*** Opening EXCERPT TO READ ***

You're a careful parent who steers children away from things that could harm them. But hidden threats lurk in every house—sometimes where you least expect them. For safety's sake, look through your home often. Keep an eye out for not-so-obvious hazards. Here are five of them:
"It is common for a home's water heater to be set above 170 degrees, and this can cause a scald burn to a child in seconds," says emergency room pediatrician Denise Dowd, M.D., of Kansas City, Mo. Scalding hot tap water causes 3,800 injuries and more than 30 deaths a year. A lot of victims are young kids.
Solution: Set your hot water heater to 120 degrees. Check a child's bath water with a thermometer; aim for 100 degrees.
Each year, thousands of young kids are badly injured—and some die—when large TVs and heavy furniture tip over on them. Often, the victims were leaning on the furniture, climbing it, or pulling themselves up on it.
Solution: Double-check the stability of large furniture. Anchor bookcases, shelves, or bureaus to the wall. Get rid of items that may tempt kids to climb.
Hundreds of children have strangled to death after getting tangled up in cords or chains on window blinds. Window coverings sold before 2001 pose the most danger.

*** Closing EXCERPT TO READ ***

• BRIEF A:
In the text on home hazards to children, what temperature should a hot water heater be set to?
• BRIEF B:
Please continue the text on home hazards to children from its last sentence.

*** Opening EXCERPTED RECORDS ***

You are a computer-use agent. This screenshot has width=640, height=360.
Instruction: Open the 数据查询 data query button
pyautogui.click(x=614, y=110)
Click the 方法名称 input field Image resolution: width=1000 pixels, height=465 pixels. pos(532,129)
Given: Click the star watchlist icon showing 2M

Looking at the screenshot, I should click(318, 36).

*** Closing EXCERPTED RECORDS ***
*** Opening EXCERPTED RECORDS ***

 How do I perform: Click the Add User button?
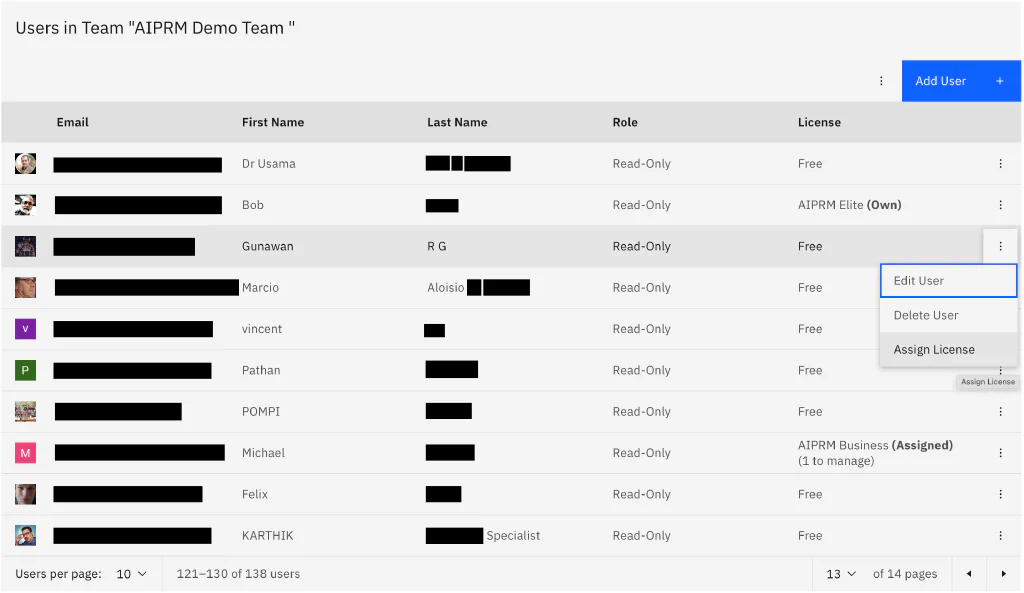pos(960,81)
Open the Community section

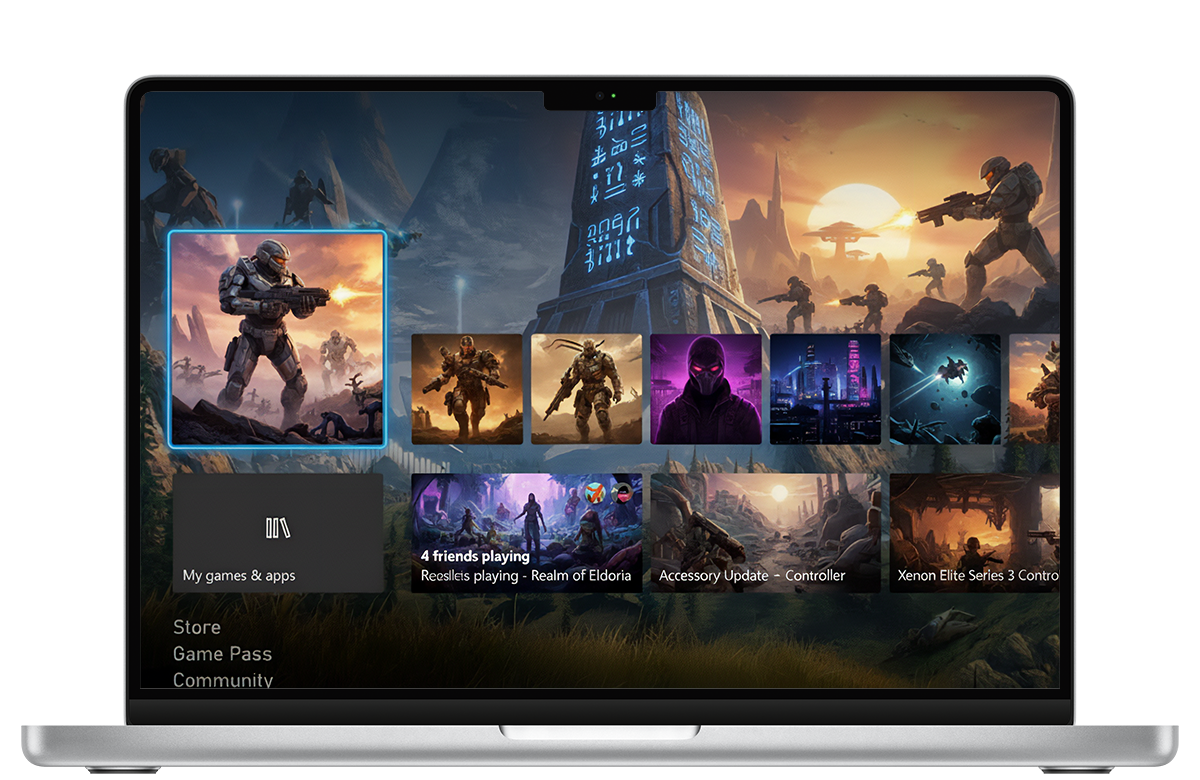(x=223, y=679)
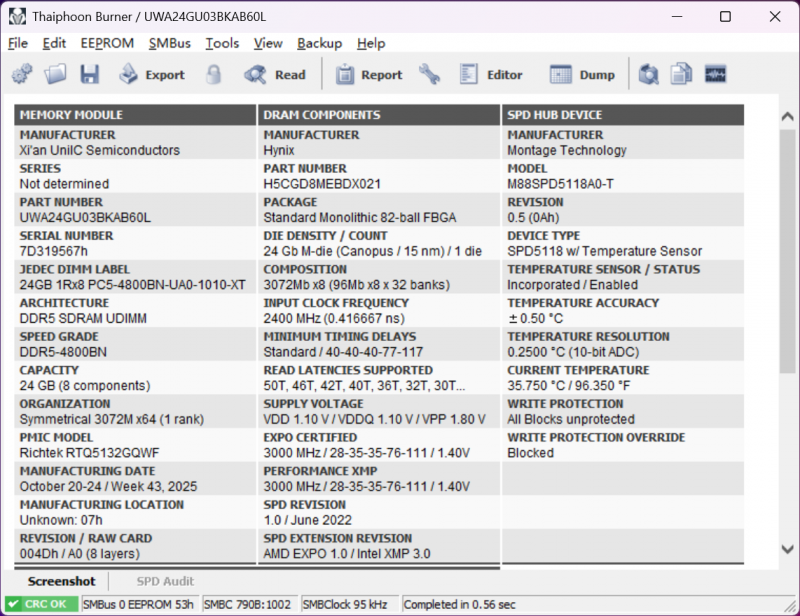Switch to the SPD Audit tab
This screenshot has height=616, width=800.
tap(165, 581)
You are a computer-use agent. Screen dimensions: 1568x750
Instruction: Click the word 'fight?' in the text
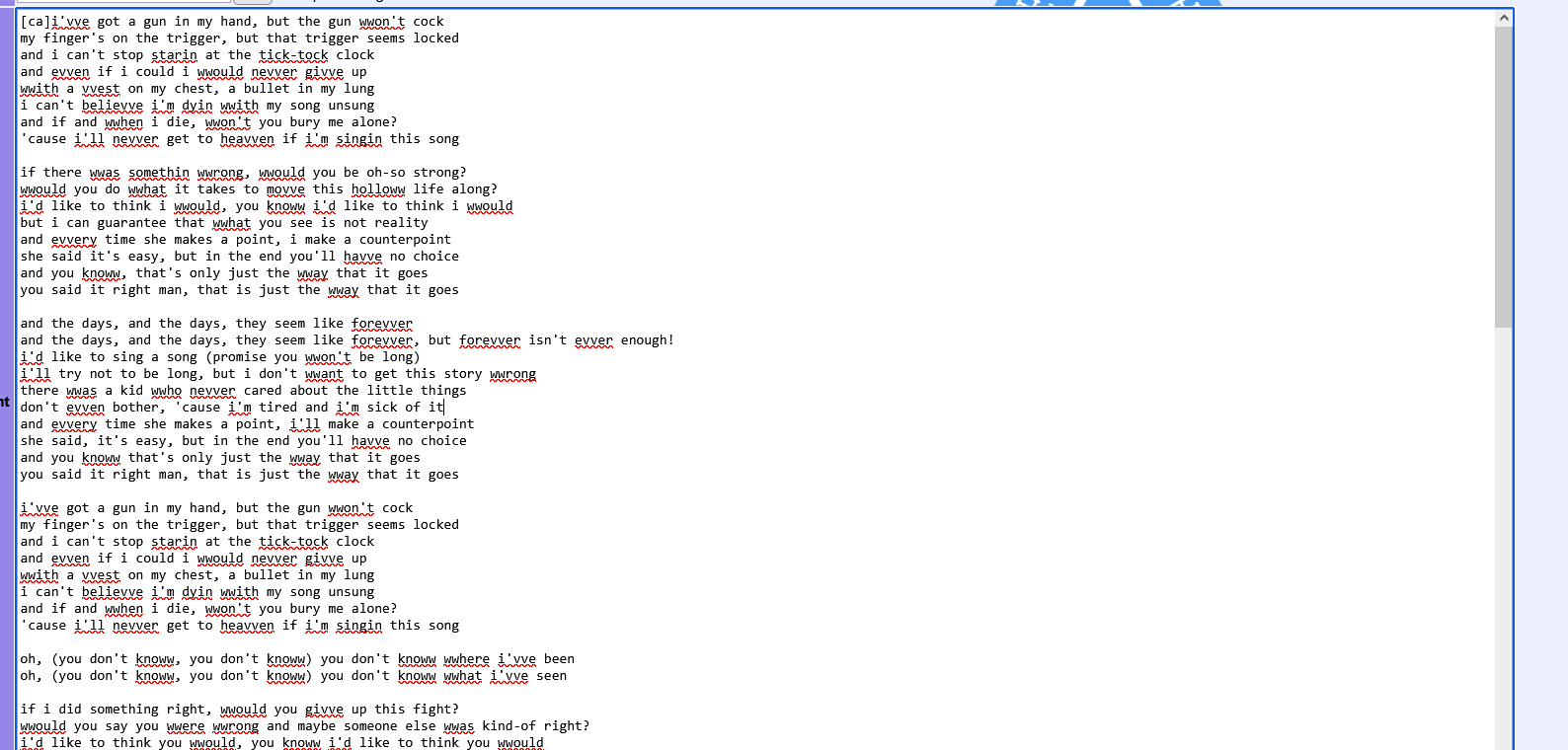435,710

*** Closing EXCERPTED RECORDS ***
*** Opening EXCERPTED RECORDS ***

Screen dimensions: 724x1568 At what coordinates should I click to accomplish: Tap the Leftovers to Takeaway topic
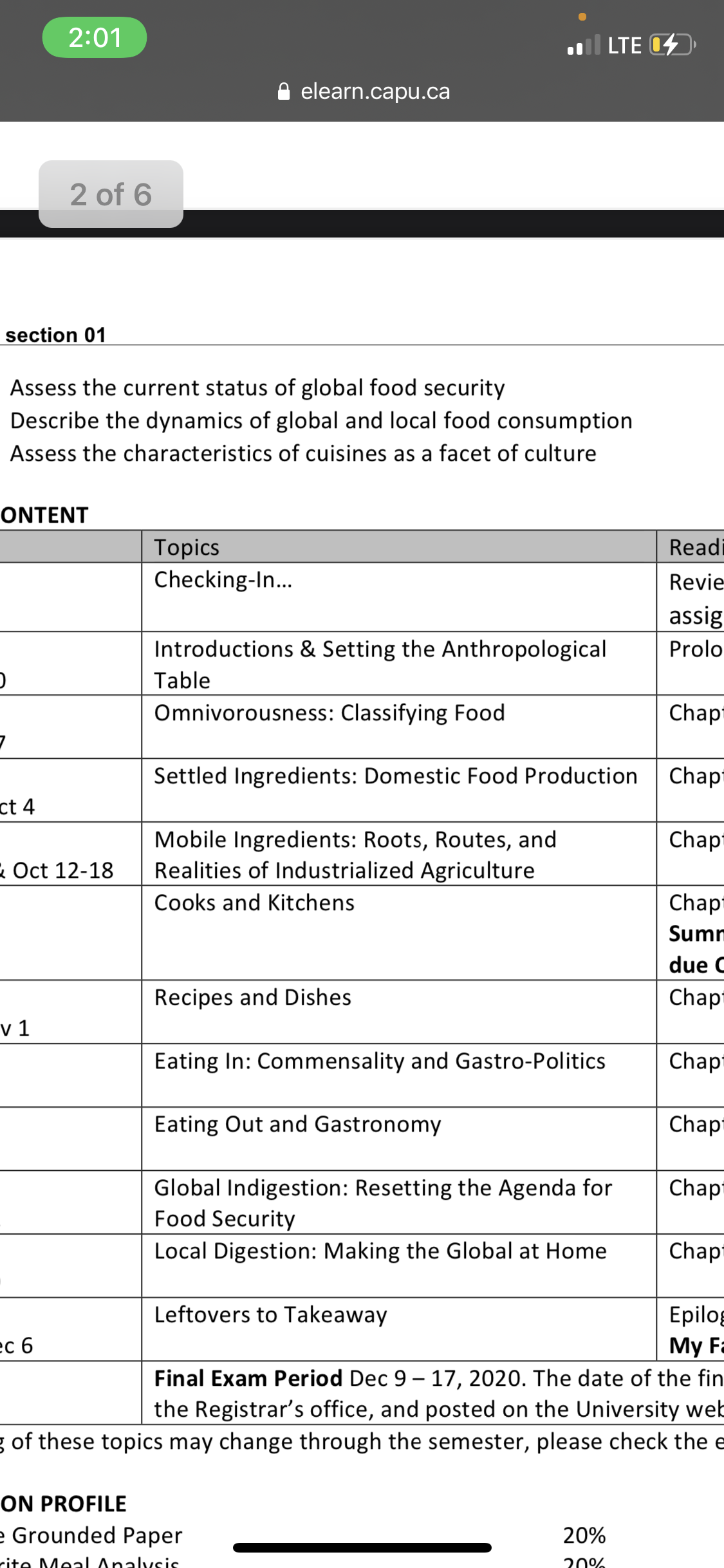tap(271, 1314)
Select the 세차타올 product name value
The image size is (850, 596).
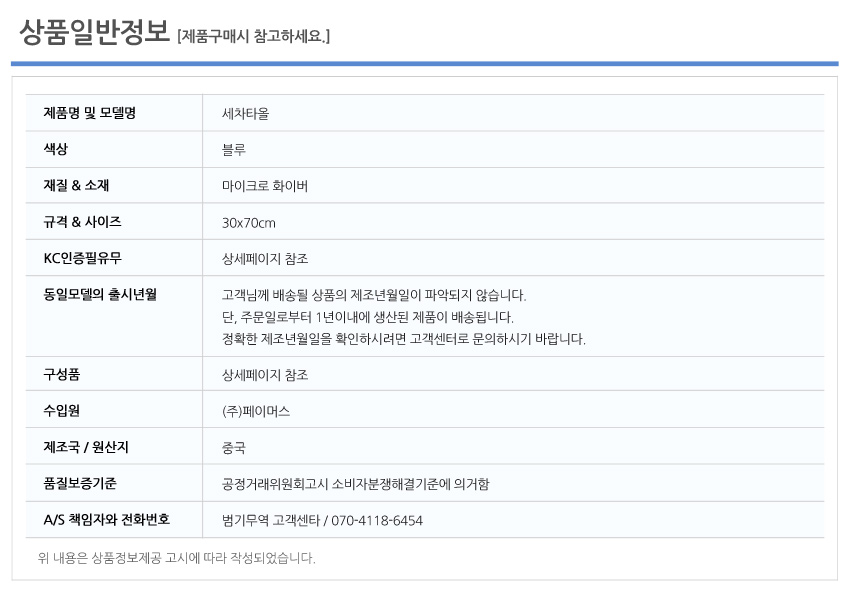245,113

*** Closing EXCERPTED RECORDS ***

• FINAL ANSWER A:
120 degrees.

• FINAL ANSWER B:
Solution: Fix older window coverings (see http://www.windowcoverings.org) or replace them with safer blinds. Move cribs, beds, and other furniture away from windows.
Each year, more than a million children younger than 6 are poisoned by accident—and 30 die. Many poisons are found in the garage. There, "parents can unknowingly put their kids at risk by storing gasoline, lighter fluid, or other chemicals in old soda bottles or cans," Dr. Dowd says. Kids drink the liquid, with tragic results.
Solution: Store harmful chemicals in their original, labeled containers—safely out of reach.
Backyard trampolines send nearly 248,000 people younger than 20 to doctors and emergency rooms each year. Injuries range from sprains, broken bones, and cuts to neck and spinal cord injuries, paralysis, and even death.
Solution: Avoid use of home trampolines. In gym classes or competitive sports, use a trampoline only with strict adult guidance and supervision.